India complaint threatens to sour relations with England
MUMBAI (Reuters) - As England paceman Jimmy Anderson faces the prospect of a ban following a complaint from India, relations between the sides are in danger of becoming seriously soured in the wake of the latest contentious issue involving the Asian powerhouse.
The International Cricket Council (ICC) charged England's bowling spearhead under level 3 of the code of conduct for allegedly "abusing and pushing Ravindra Jadeja" during the opening test of the five-match series in Nottingham last week.
Anderson, adjudged man of the match in the test for his all-round performance, was charged after India team manager Sunil Dev reported the alleged incident that took place immediately after the players left the field for lunch on the second day.
The England and Wales Cricket Board (ECB) are backing their senior player, expressing "surprise" at India's complaint for what they dubbed as a "minor incident".
Anderson, who turns 32 this month, faces a ban of at least two test matches if found guilty after a hearing, the date of which has not yet been announced by the ICC.
Incidentally, Anderson was at the receiving end during the 5-0 Ashes drubbing when Australia captain Michael Clarke was caught by a stump microphone telling the bowler to get ready for a 'broken' arm when the paceman was batting.
Both teams moved quickly to bury the hatchet over the incident, ensuring it was soon forgotten and the focus returned to cricket.
"I think it's important that both sides recognise that a couple of scenes in that last test weren't great for the game of cricket," England captain Alastair Cook told reporters after the Brisbane incident.
"It's important that we play in the right way.

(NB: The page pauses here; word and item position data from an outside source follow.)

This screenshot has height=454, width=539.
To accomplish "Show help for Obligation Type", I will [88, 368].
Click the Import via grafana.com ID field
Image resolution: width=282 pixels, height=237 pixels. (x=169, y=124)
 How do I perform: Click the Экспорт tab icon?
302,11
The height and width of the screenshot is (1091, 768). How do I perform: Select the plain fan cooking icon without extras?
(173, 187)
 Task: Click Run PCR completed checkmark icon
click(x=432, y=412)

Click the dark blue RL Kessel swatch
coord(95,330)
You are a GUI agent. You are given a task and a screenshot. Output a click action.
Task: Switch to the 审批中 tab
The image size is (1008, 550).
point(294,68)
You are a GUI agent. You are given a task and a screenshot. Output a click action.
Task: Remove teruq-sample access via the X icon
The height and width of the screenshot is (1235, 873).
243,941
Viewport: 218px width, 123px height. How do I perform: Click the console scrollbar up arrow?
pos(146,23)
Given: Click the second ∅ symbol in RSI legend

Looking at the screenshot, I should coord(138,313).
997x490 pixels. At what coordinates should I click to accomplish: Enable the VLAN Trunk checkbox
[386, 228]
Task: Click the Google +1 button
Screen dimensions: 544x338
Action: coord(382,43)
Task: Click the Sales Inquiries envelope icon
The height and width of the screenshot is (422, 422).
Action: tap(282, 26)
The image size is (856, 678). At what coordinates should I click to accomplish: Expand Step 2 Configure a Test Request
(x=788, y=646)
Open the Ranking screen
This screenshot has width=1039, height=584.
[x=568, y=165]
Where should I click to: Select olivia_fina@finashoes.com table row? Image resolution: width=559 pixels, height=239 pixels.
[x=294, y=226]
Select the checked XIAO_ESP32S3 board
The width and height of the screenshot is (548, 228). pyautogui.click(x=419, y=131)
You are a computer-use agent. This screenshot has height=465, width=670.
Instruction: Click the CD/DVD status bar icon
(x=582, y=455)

I think people want to see real tough cricket, that's what they enjoy, especially between England and Australia, but there's got to be a boundary that we don't cross."
Trent Bridge has witnessed a fair bit of bad blood between India and England in the past.
In 2007, India's pace spearhead Zaheer Khan accused England of throwing jelly beans on the pitch while he batted, which spiralled into a major controversy.
The visitors, under Rahul Dravid, won the series 1-0 with a win at the same venue after Zaheer's heroics with the ball.
Trent Bridge averted a major dispute the last time India toured the country in 2011 when Ian Bell was contentiously run out at the stroke of tea, having left the crease thinking the ball was dead.
Visiting skipper Mahendra Singh Dhoni diffused the tension by withdrawing the appeal after being approached by England captain Andrew Strauss and coach Andy Flower during the tea break, letting Bell bat again after the interval.
In 2008, India spinner Harbhajan Singh was banned for three tests for racially abusing Australia all-rounder Andrew Symonds but the penalty was later reduced to a fine on appeal.
India had threatened to call off the tour, with the incident escalating into the infamous 'monkeygate' scandal.
The ugliest dispute involving India was, however, in 2001 when ICC match referee Mike Denness, a former England cricketer, found Sachin Tendulkar guilty of ball tampering and sanctioned several other Indian cricketers for various breaches during a test in South Africa.
India refused to play the third test if Denness was not stood down, which the ICC did not accede, and the match was stripped off its official status after the referee was removed by the South African and Indian boards.
The latest Trent Bridge spat comes a month after ICC restructuring saw the India and England boards, along with Australia, join forces to overhaul the sport's governing body for a bigger share of revenue.